(Item position entries)
****************
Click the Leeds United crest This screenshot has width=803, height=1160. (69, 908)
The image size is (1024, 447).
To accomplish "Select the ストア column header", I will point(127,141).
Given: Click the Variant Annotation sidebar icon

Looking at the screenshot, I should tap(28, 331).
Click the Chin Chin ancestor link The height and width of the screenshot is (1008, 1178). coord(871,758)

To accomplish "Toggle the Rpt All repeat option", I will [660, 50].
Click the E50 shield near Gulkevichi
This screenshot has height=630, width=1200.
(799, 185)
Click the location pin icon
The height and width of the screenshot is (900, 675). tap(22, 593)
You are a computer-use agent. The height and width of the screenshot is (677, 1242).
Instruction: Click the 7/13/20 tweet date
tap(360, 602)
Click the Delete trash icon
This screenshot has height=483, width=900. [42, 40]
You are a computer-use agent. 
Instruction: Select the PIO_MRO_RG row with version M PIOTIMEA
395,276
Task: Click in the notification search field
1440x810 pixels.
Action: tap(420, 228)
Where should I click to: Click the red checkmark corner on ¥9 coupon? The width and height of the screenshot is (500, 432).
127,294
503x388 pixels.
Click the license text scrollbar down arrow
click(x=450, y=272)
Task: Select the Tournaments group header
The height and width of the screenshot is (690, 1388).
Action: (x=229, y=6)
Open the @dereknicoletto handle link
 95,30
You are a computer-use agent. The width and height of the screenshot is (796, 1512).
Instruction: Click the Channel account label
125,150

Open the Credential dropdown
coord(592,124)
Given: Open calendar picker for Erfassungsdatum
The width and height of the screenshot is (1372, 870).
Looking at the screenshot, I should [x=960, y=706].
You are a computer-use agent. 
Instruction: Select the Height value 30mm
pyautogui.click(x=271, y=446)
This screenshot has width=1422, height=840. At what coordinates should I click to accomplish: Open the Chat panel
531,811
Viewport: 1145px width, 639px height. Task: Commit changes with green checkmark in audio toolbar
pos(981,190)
****************
Goal of the exercise: Please copy the material above line for line, leaving every character unchanged.

Exercise result:
Click the Leeds United crest This screenshot has width=803, height=1160. (69, 908)
The image size is (1024, 447).
To accomplish "Select the ストア column header", I will point(127,141).
Given: Click the Variant Annotation sidebar icon

Looking at the screenshot, I should tap(28, 331).
Click the Chin Chin ancestor link The height and width of the screenshot is (1008, 1178). coord(871,758)

To accomplish "Toggle the Rpt All repeat option", I will [660, 50].
Click the E50 shield near Gulkevichi
This screenshot has height=630, width=1200.
(799, 185)
Click the location pin icon
The height and width of the screenshot is (900, 675). tap(22, 593)
You are a computer-use agent. The height and width of the screenshot is (677, 1242).
Instruction: Click the 7/13/20 tweet date
tap(360, 602)
Click the Delete trash icon
This screenshot has height=483, width=900. [42, 40]
You are a computer-use agent. 
Instruction: Select the PIO_MRO_RG row with version M PIOTIMEA
395,276
Task: Click in the notification search field
1440x810 pixels.
Action: tap(420, 228)
Where should I click to: Click the red checkmark corner on ¥9 coupon? The width and height of the screenshot is (500, 432).
127,294
503x388 pixels.
Click the license text scrollbar down arrow
click(x=450, y=272)
Task: Select the Tournaments group header
The height and width of the screenshot is (690, 1388).
Action: (x=229, y=6)
Open the @dereknicoletto handle link
 95,30
You are a computer-use agent. The width and height of the screenshot is (796, 1512).
Instruction: Click the Channel account label
125,150

Open the Credential dropdown
coord(592,124)
Given: Open calendar picker for Erfassungsdatum
The width and height of the screenshot is (1372, 870).
Looking at the screenshot, I should [x=960, y=706].
You are a computer-use agent. 
Instruction: Select the Height value 30mm
pyautogui.click(x=271, y=446)
This screenshot has width=1422, height=840. At what coordinates should I click to accomplish: Open the Chat panel
531,811
Viewport: 1145px width, 639px height. Task: Commit changes with green checkmark in audio toolbar
pos(981,190)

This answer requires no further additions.